Vector Bundles Over a Manifold Show that if a manifold $M$ is contractible, then every vector bundle over $M$ is equivalent to the trivial bundle.
Got this as homework but I'm kind of lost in the hole vector bundle subject, so if anyone could give some hints to this one as well as to understanding the subject, it would be highly appreciated.
 A: Show that if $f,g:X\to Y$ are two maps between manifolds which are homotopic, and if $E$ is a vector bundle on $Y$, then $f^{-1}(E)$ and $g^{-1}(E)$ are isomorphic vector bundles on $X$. (You don't really need that both $X$ and $Y$ be manifolds: you can get by if they are just spaces and $X$ is paracompact...)
(You should really provide information about your background, otherwise it is more or less impossible to come up with a useful answer, you see!)
A: Here are a couple of things that I found helpful when thinking about vector bundles:


*

*Over nice spaces they they can be classified up to isomorphism. So by nice here we mean compact manifold, or CW complex. The idea is that every finite dimensional vector bundle $\xi: E \to X$ is isomorphic to the pull back of the universal bundle $EG \to BG$ where $G$ is some particular structure group. (for $\xi$ a real $n$ dimensional bundle $G=GL_n(\mathbb{R})$, note though that $O(n)$ is homotopy equivalent to $GL_n(\mathbb{R})$). You can learn a lot about a vector bundle by examining the map that classifies it. For example, $\xi: E \to X$ is orientable if and only if the map that classifies it can be lifted over the fibration $BSL_n(\mathbb{R}) \to BGL_n(\mathbb{R})$.
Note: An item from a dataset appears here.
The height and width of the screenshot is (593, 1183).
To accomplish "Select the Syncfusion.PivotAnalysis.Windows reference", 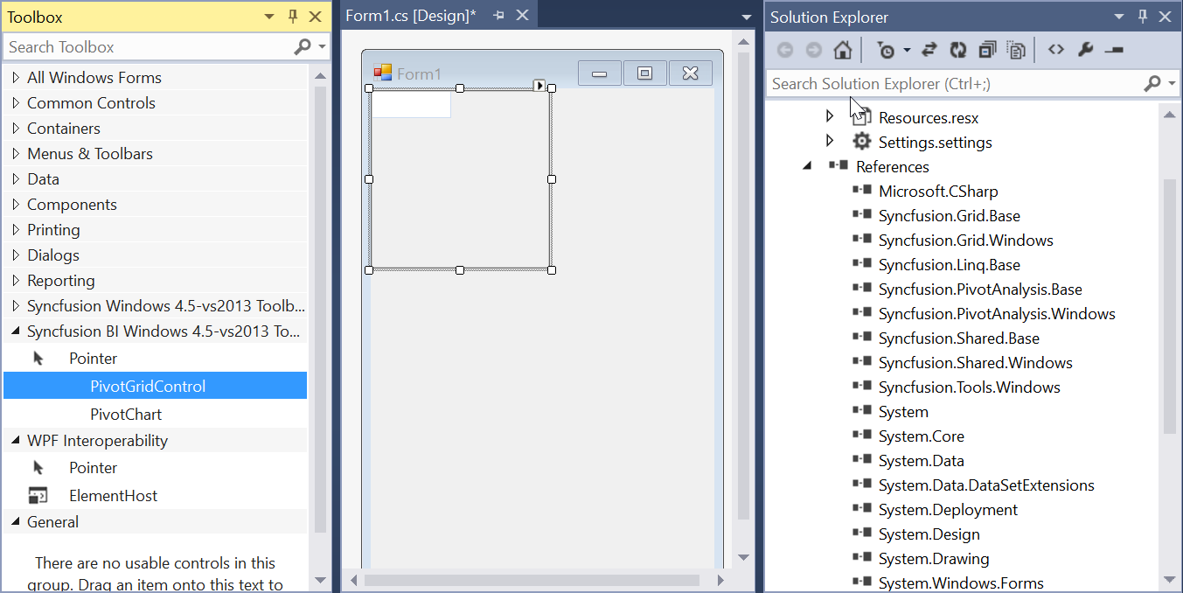I will pos(997,313).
*Vector bundles are really nicely behaved families of vector spaces over $X$. We usually use them to keep track of some important data about $X$. In fact, most operations on vector spaces extend to operations on vector bundles over $X$. Things such as tensor products, direct sums, exterior and symmetric powers pop up all the time.
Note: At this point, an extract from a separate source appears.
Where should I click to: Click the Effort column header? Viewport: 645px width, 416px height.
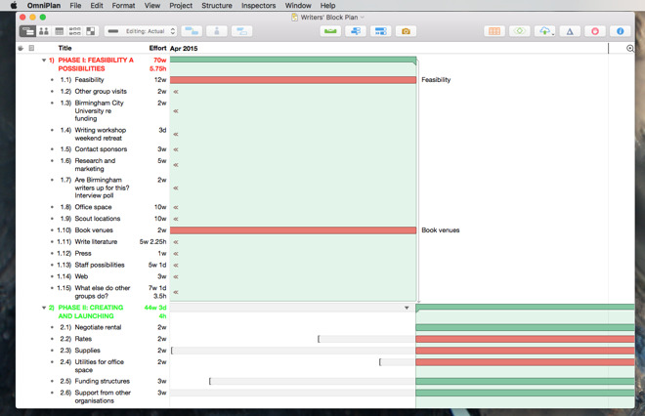(156, 48)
*Surprisingly enough every vector bundle $\xi: E \to X$ is a homotopy equivalence since the fibers are contractible. It seems like this makes vector bundles sort of silly, but it illustrates that they are inherently geometric objects. While we use them for certain constructions in homotopy theory, they are really about the geometry of the base space. That being said, homotopy theory can say a lot about vector bundles, consider Chern-Weil Theory which relates cohomology classes (a gadget that can only see homotopy theory) to things like curvature.
A big help for learning about bundles for me was thinking about them like objects, like when you think about a manifold you want to think about the manifold not its parametrizations.
Mariano's answer is dead on, I am just adding some helpful facts. Let me know if you want me to clarify something.
A: This may be a repetition of what Mariano and Sean were suggesting: you will most likely
   ultimately need to either: produce a bundle morphism between your bundle and
   the trivial bundle, or produce a global trivialization of your top space.